Description of the task: Only the lines containing the string "agent" are needed; copy all of them from the listing.

-- Opening Marker --

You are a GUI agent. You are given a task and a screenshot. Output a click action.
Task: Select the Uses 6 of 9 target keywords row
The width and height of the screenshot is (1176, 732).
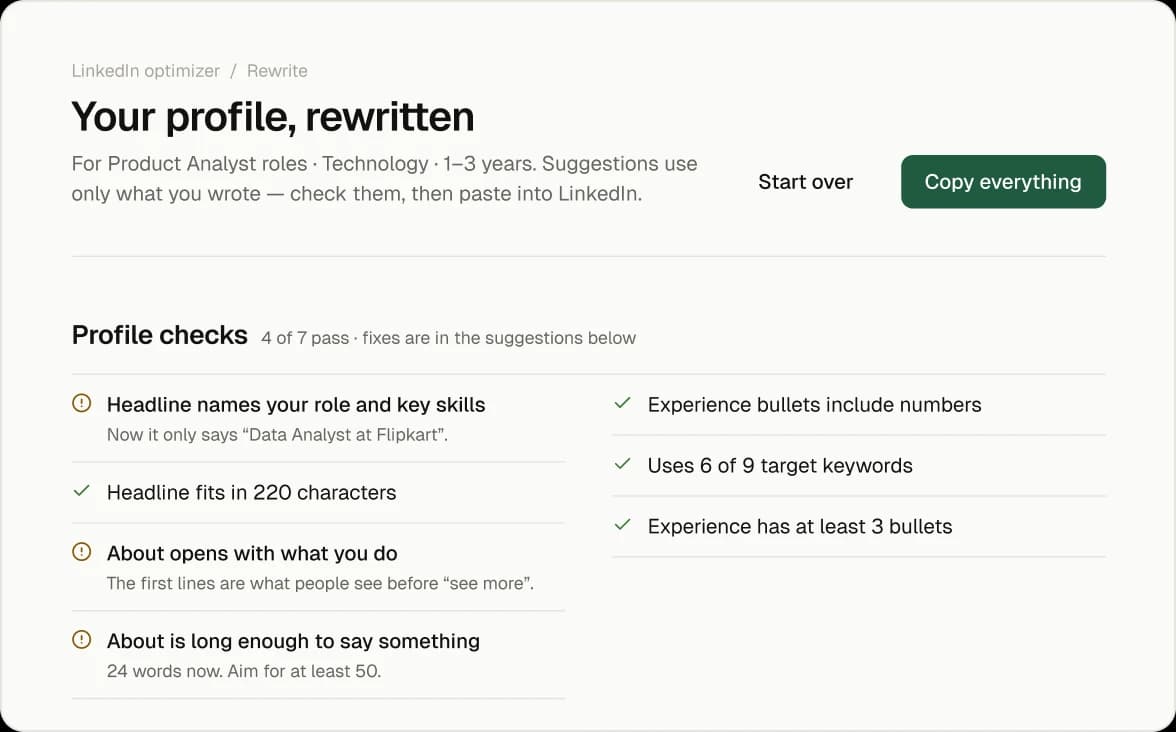click(x=859, y=466)

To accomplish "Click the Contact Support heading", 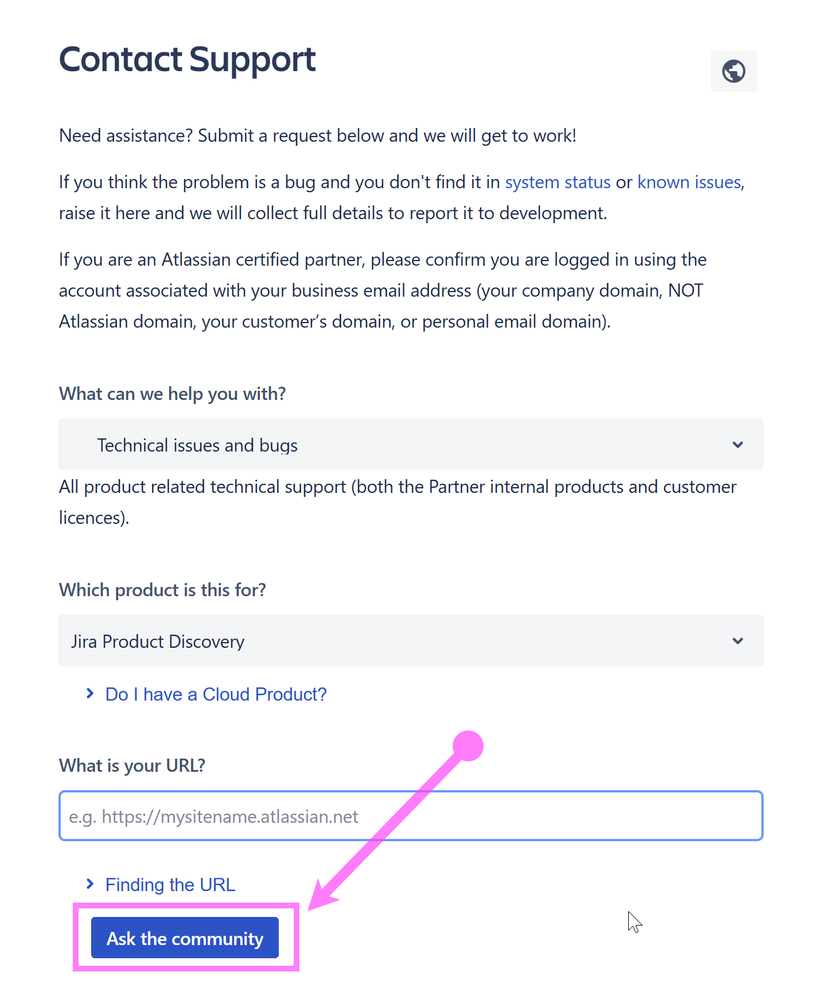I will (x=187, y=60).
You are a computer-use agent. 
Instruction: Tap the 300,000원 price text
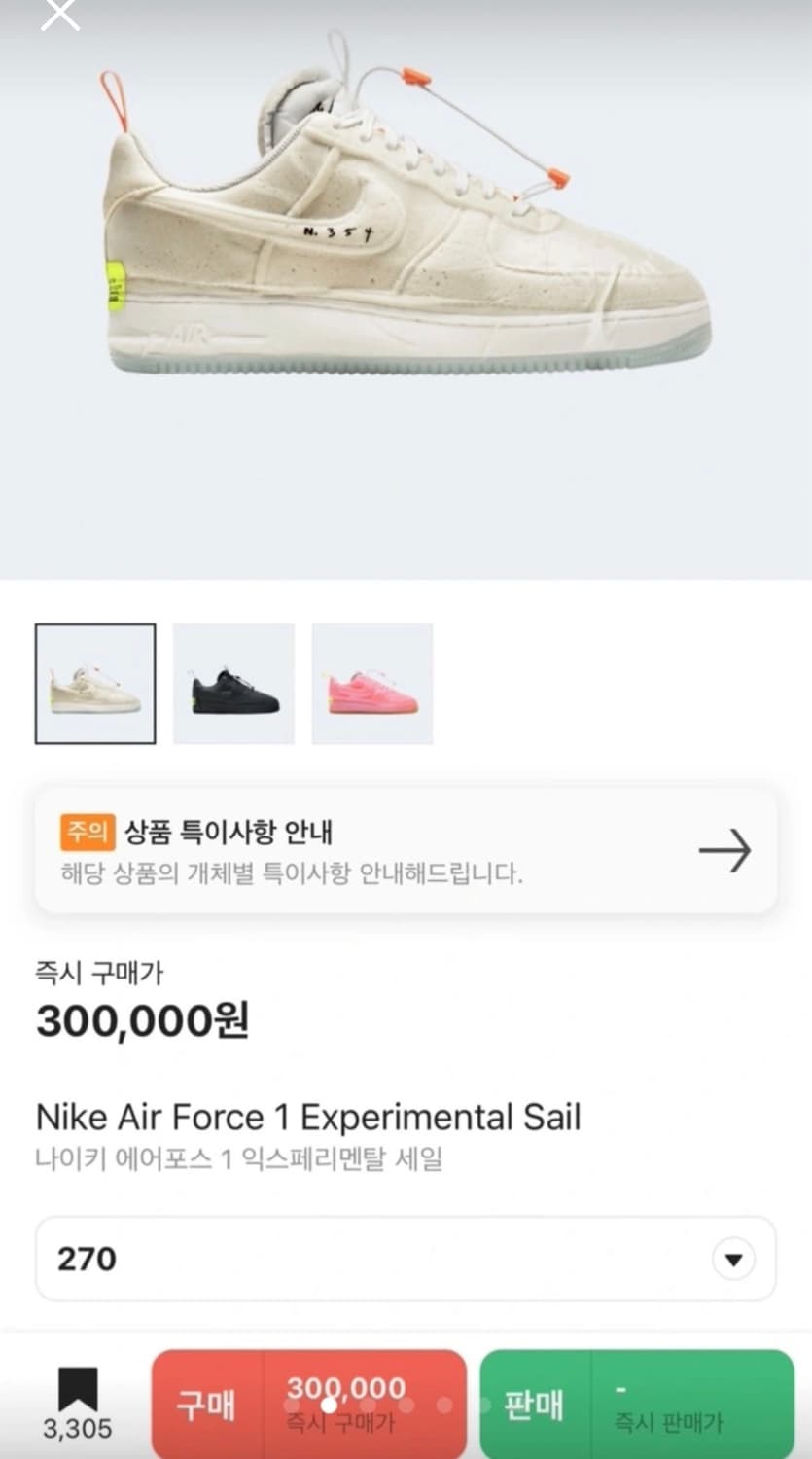click(143, 1020)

-- Closing Marker --

Completed task:
You are a GUI agent. You are given a task and a screenshot. Output a click action.
You are a computer-use agent. 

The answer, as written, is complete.